10 Oct 2019

For the first time ever, more than 1,600 different rubbers are on the List of Authorized Racket Coverings.

Since opening a new office in Cologne, Germany, last month, ITTF Head of Equipment, Claudia Herweg, and her team have been busy working on advancements in the sport, not least in terms of rubbers.

There are now more than 1,600 different rubbers on the List of Authorized Racket Coverings – an all-time record!

The vast array of options will enable each player to find the perfect rubber to satisfy their own personal skillsets.

The following brands were removed from the list:

CTT – GUO AO – LKT – PEASE – PINGBO – VTEC – YULU SPORT

The following brands were introduced to the list:

BARNA ORIGINAL – GOFES – HEAD – SPINLAB – SUKE – TAGRO

Once just 1. Now 1,600! Background Story…
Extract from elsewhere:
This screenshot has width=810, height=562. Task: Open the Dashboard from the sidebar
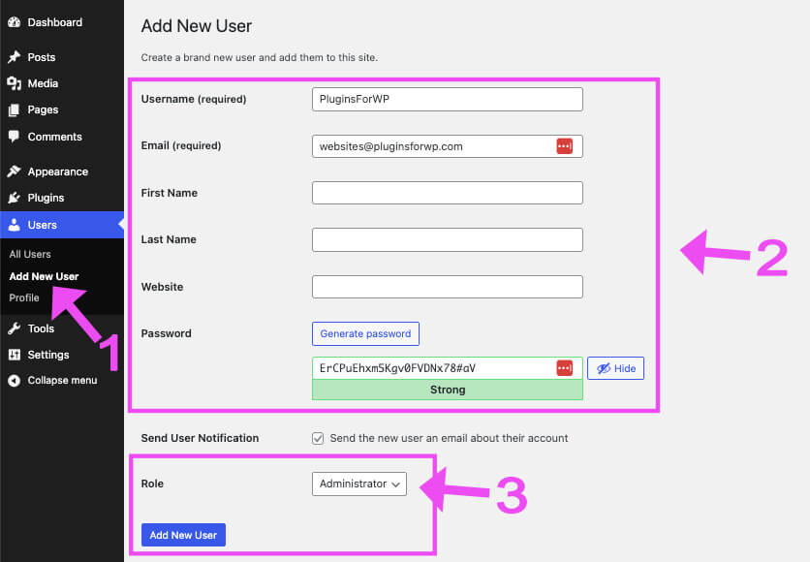pos(15,21)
At the 1952 World Table Tennis Championships, held in Bombay, India, Hiroji Satoh did not only win the men’s singles title. He changed the whole face of the sport. The Japanese star used a racket covered with a sponge rubber.
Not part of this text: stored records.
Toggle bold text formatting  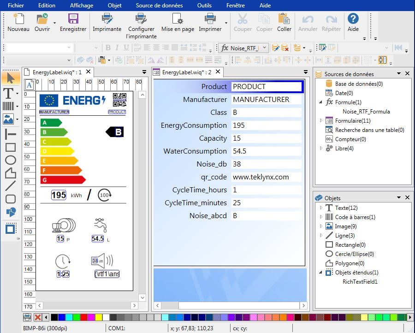click(108, 48)
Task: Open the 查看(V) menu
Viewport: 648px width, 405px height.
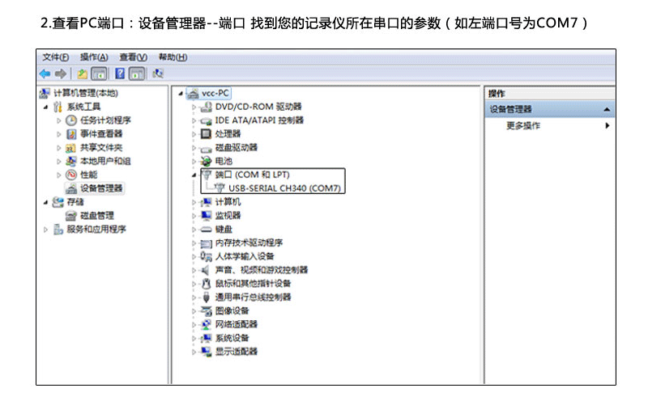Action: tap(133, 57)
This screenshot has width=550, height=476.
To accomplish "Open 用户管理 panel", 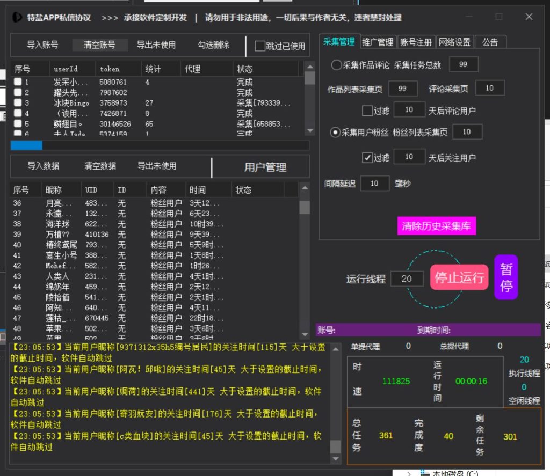I will click(265, 167).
Prior to his appearance, vellum-covered “battledores” had been the innovation at the start of the 20th century; then came cork coverings and in the 1930s the pimpled rubber covered racket. The only difference between the various pimpled rubber covered rackets was the name of the player who endorsed the product.
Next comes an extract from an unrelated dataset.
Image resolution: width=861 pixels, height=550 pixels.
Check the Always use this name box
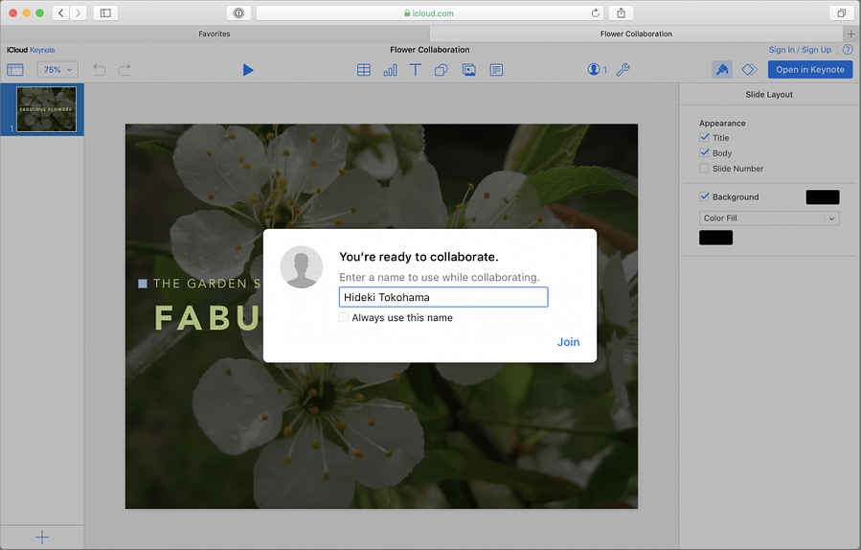[345, 318]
At the Bombay World Championships, it was rumoured that a new material had been developed and even that the sponge layer concealed some mechanical or electronic device that caused the ball to take an unexpected trajectory.

Discussion followed discussion, meetings followed meetings, sub committees followed sub committees; eventually on Wednesday 1st July 1959 at the ITTF Biennial General Meeting in Dortmund, the proposal by the Chinese Table Tennis Association – pimpled rubber only or sandwich rubber with pimples inward or outward and a maximum thickness – was accepted.

Now 60 years later, rubber varieties have reached an all-time record of a staggering 1,600!